Copy the text of every entry below word for word, leaving out the pictures.

### Task inputs:
====
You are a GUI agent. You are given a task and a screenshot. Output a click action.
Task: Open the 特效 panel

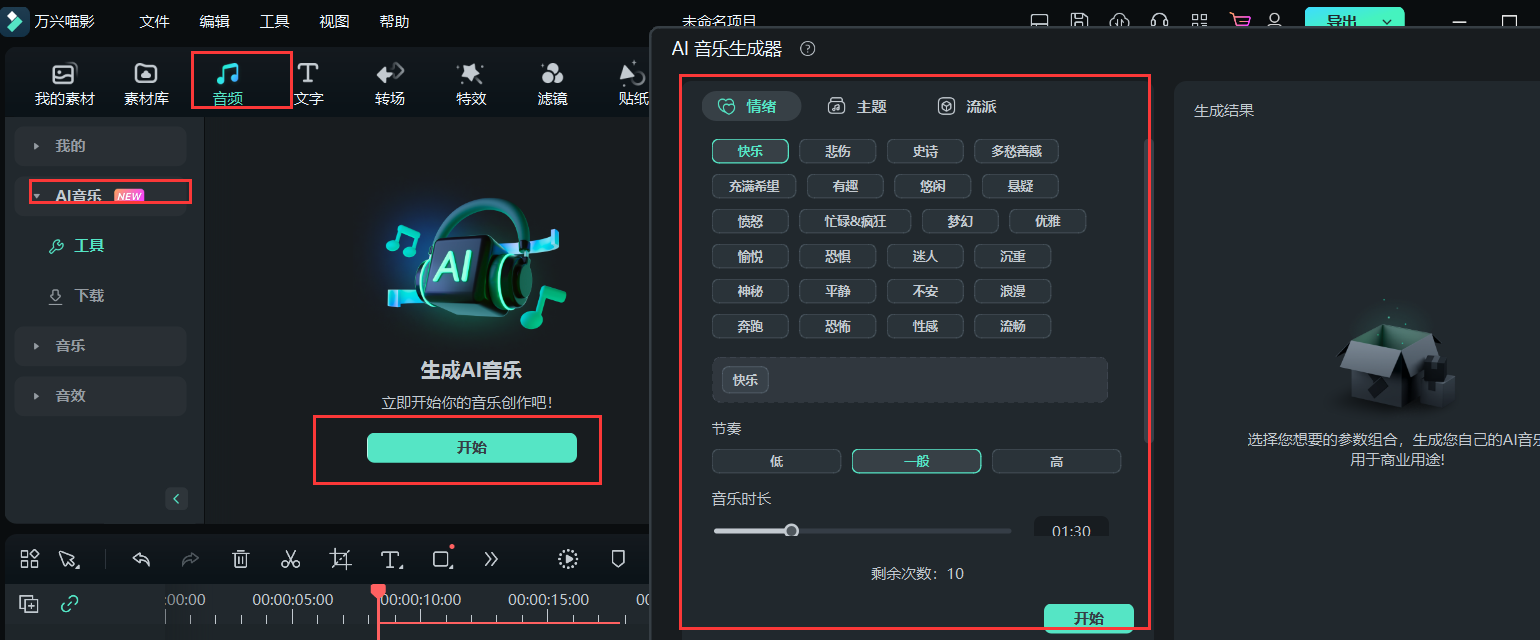(470, 80)
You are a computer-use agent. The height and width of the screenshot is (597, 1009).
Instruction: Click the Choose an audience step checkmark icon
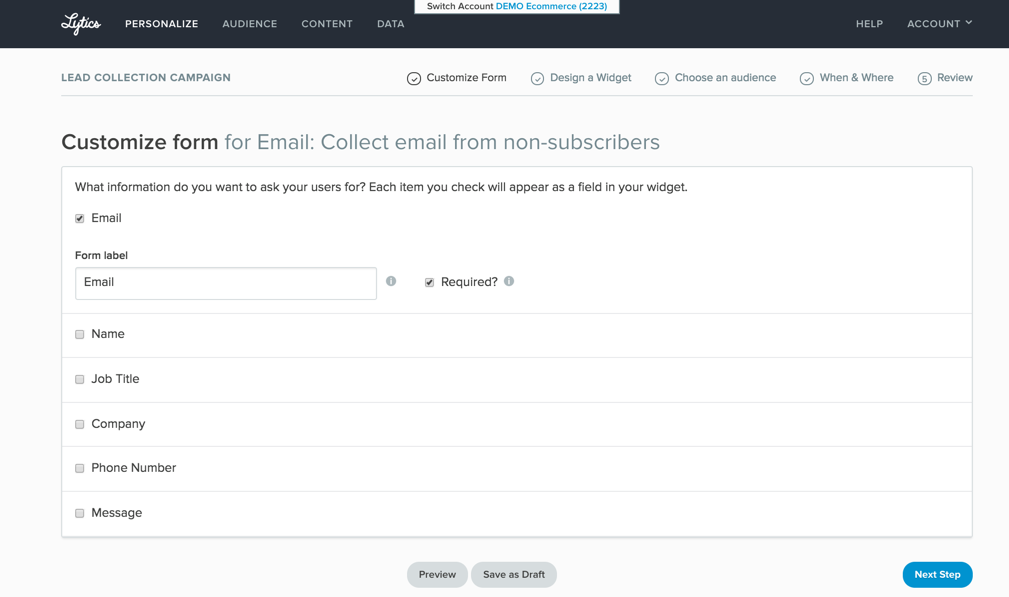pyautogui.click(x=662, y=78)
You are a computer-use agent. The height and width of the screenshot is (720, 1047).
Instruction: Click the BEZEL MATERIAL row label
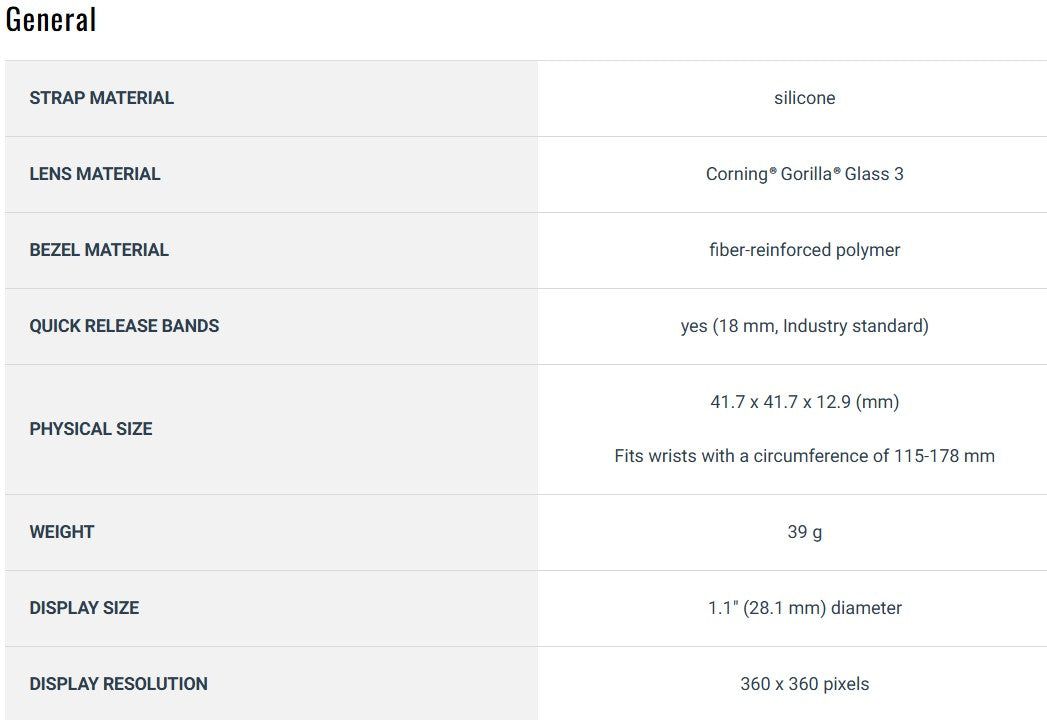tap(99, 250)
====
### Expected output:
You are a GUI agent. You are given a task and a screenshot. Output a click action.
Task: Open the 特效 panel

(470, 80)
You are a computer-use agent. The height and width of the screenshot is (597, 1009).
Instruction: Click the Choose an audience step checkmark icon
pyautogui.click(x=662, y=78)
You are a computer-use agent. The height and width of the screenshot is (720, 1047).
Instruction: Click the BEZEL MATERIAL row label
tap(99, 250)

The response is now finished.